Another problem that people faced was replacing unhealthy servers. A faulty or crashed server usually meant a lot of configuration changes to be done on a new server, and then deploying the application there. This took a lot of time to get back to the original capacity in case of failures.

There are a lot of sophisticated solutions for most of these nowadays, like Auto-Scaling Groups, AMIs, etc, but back in the day, these were major issues.

These solutions, even today, are slower and more complex than the way things evolved, as discussed in the upcoming sections.

Problems faced

  1. “It works on my system!”
  2. Difficulty in scaling due to the configuration and costs of setting up a new machine each time
  3. A lot of time is required to recover a lost server
  4. Deployments were either in-place or took a lot of time

Virtualisation & Containerisation – Formation Of The Modern Web

To get rid of the above-mentioned issues, two major practices were born

  1. Virtualisation – Being able to serve multiple instances of the application/server on a single physical host
  2. Containerisation – packaging applications into small containers and deploying them to the web

Out of these two, containerisation is the most commonly used approach by application developers to deploy their code, primarily because it solves the “It works on my system” problem.

One thing to note is that containerisation also uses virtualisation to some extent.

A developer can now simply write a Dockerfile and create an image from it. Then all subsequent testing can be done on containers created via that same image.

Think of the image like a packaged version of an entire server. Whenever you create a container out of an image, you are basically running the server that is packaged inside the image.

Therefore, we now have an artefact which could be tested throughout the software’s lifecycle and then deployed as it is to the end user.

This also meant that we now do not have to do all the configuration for setting up a new server, and the configuration used by the developer on local would be the same as that used in production.

Scaling, therefore, became simpler and was a matter of rolling out new containers.

But, there was still one major problem – what would happen if a container failed? How will we scale the application automatically if the traffic increases? How do we load balance the traffic among multiple containers?

Kubernetes – Orchestrating Containers To Serve Your Application

All of the above problems were solved with the introduction of Kubernetes. It is a container orchestration platform that manages containers and takes care of all the problems, like auto scaling containers (pods to be specific – a pod is a container or a group of containers serving an application), performing rolling deploys for the pods, load balancing pods, ensuring that we always have the required capacity, and so on.

This not only solved all of the problems of cost and scalability, but also ensured that the application is hosted in a self-healing environment, which can take care of itself.

Again, there are a lot of mature solutions to run applications on cloud servers like EC2, but none of them provide the flexibility that Kubernetes provides. However, running your application always on Kubernetes is not always the solution.

Keep in mind that the major advantage of Kubernetes is how easy it makes it to manage the application when you scale and serve a large number of requests.

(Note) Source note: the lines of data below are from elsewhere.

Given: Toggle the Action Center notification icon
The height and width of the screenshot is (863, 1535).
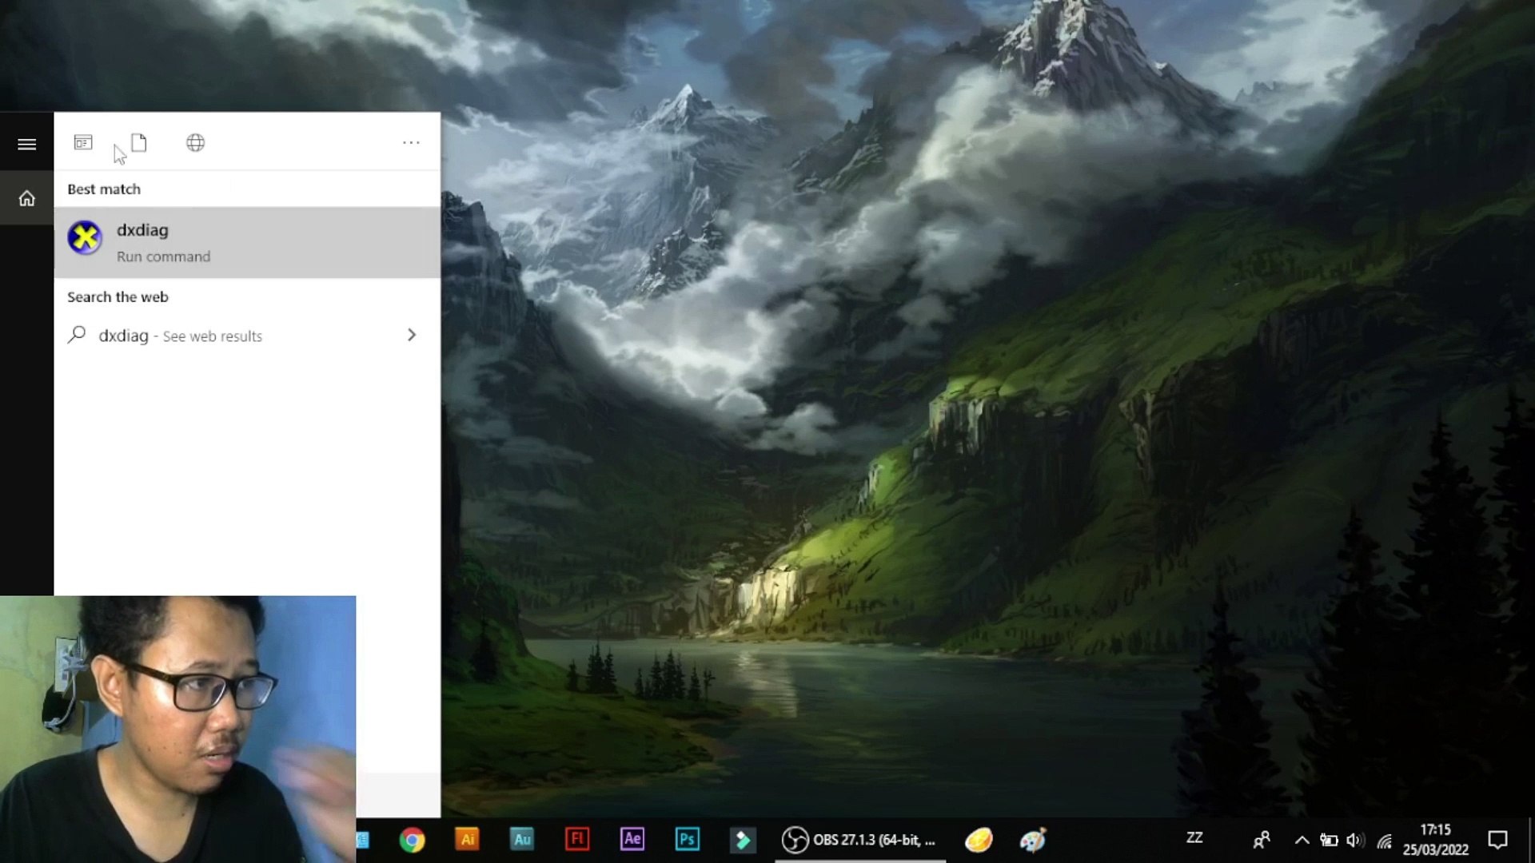Looking at the screenshot, I should coord(1497,840).
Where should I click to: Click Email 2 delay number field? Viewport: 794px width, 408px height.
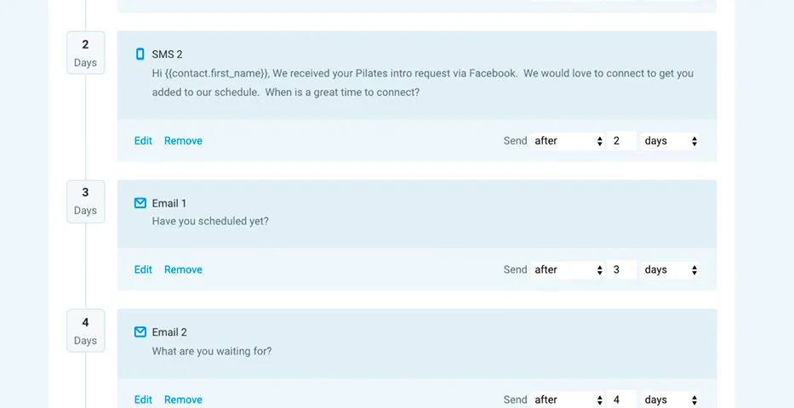pyautogui.click(x=622, y=400)
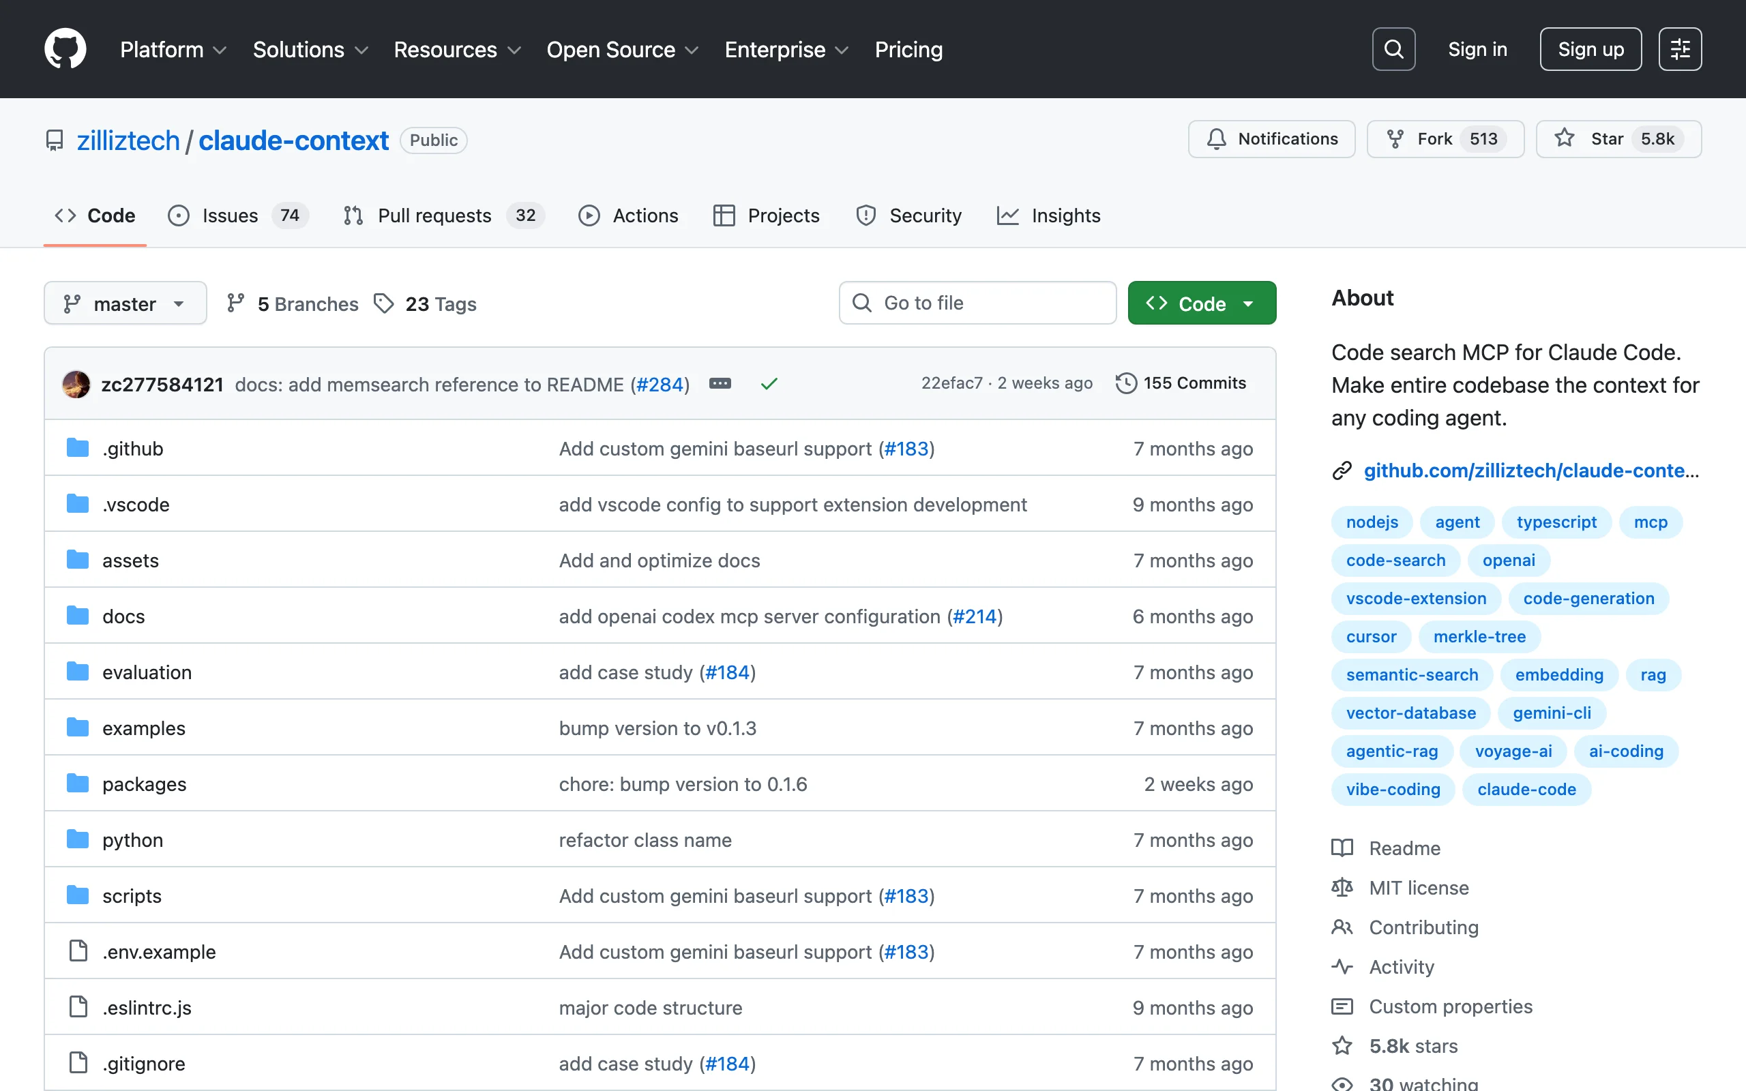Expand the Platform navigation menu
This screenshot has width=1746, height=1091.
(173, 49)
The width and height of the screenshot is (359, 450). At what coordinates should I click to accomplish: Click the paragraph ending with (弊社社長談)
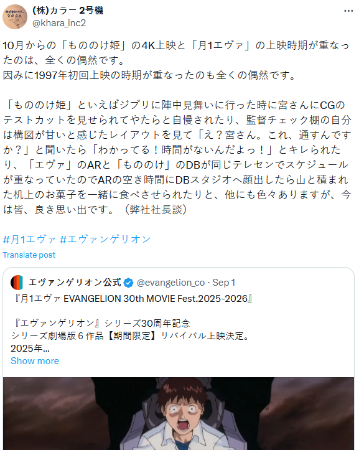(177, 157)
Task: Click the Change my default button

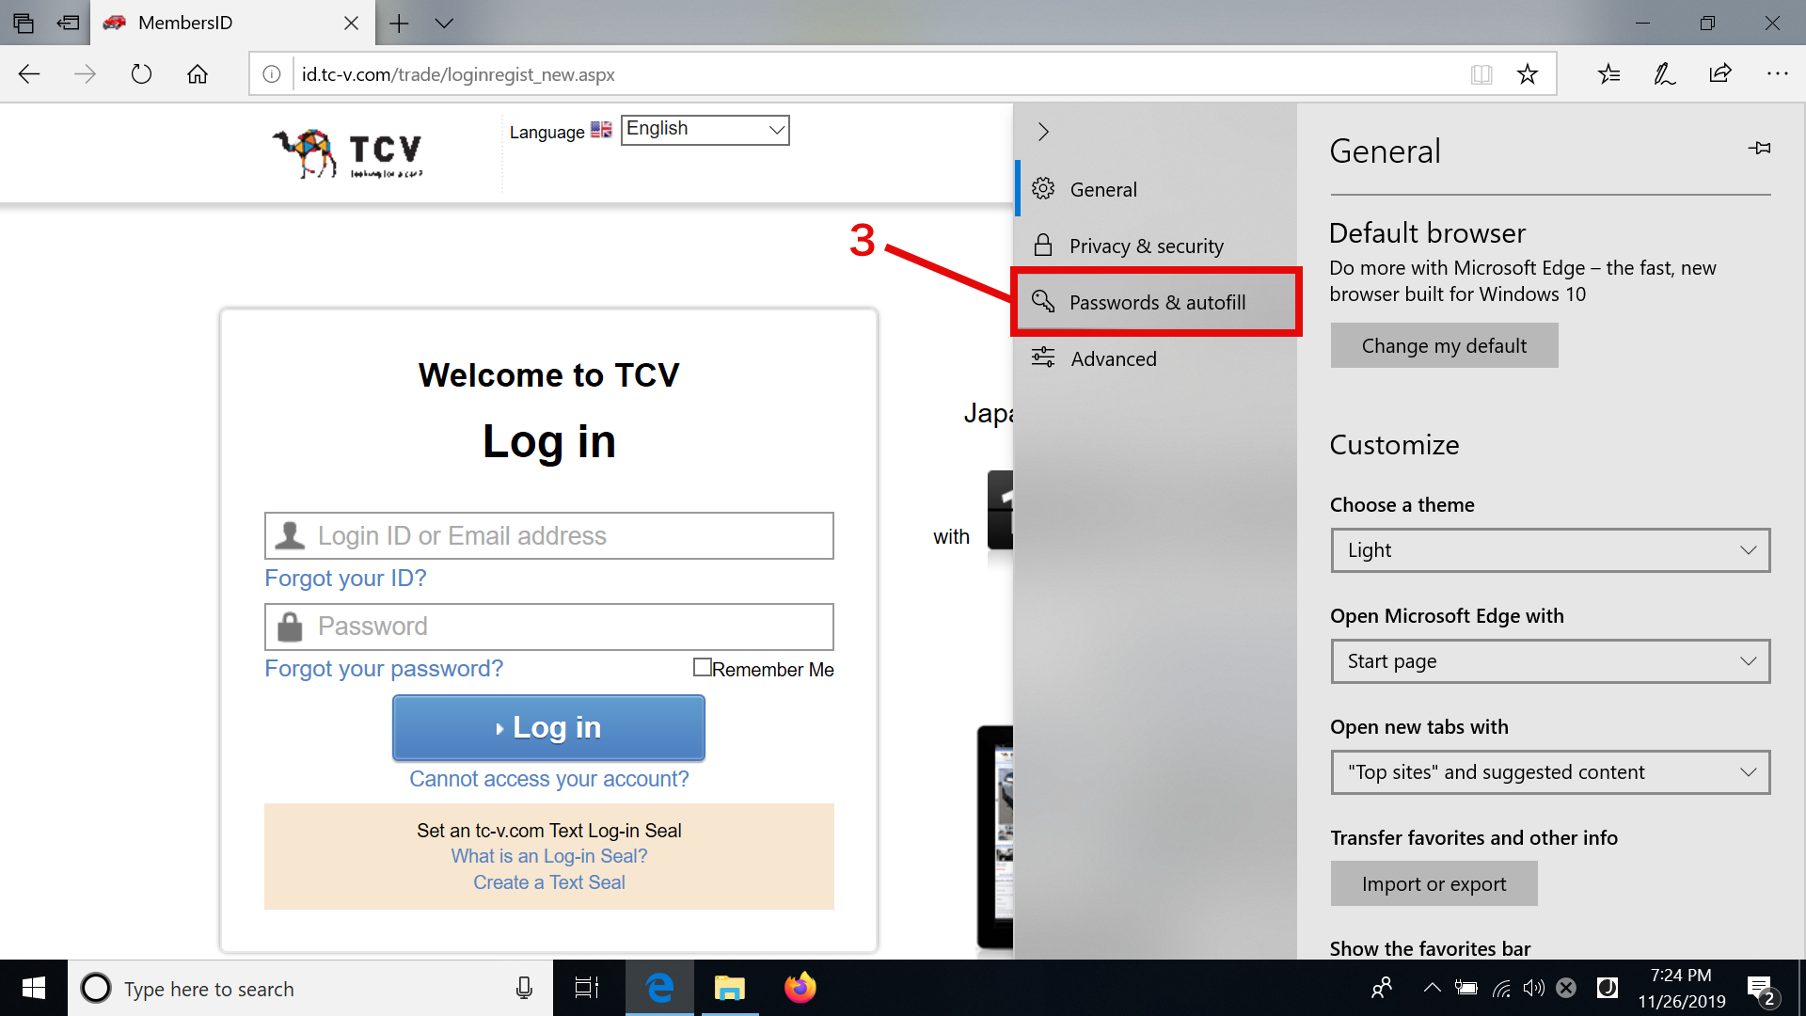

And this gives the exact scenario of when you should not have Kubernetes – if you don’t have 100k requests a day.

If you are not operating at that scale, Kubernetes will add a lot of ops overhead to your team and probably cost, since running and managing a Kubernetes cluster comes with fixed costs in almost all cloud platforms.

Therefore, Kubernetes is not always the solution, but if you are scaling rapidly and have a high influx of requests with a huge application, Kubernetes is probably the way to go forward for you.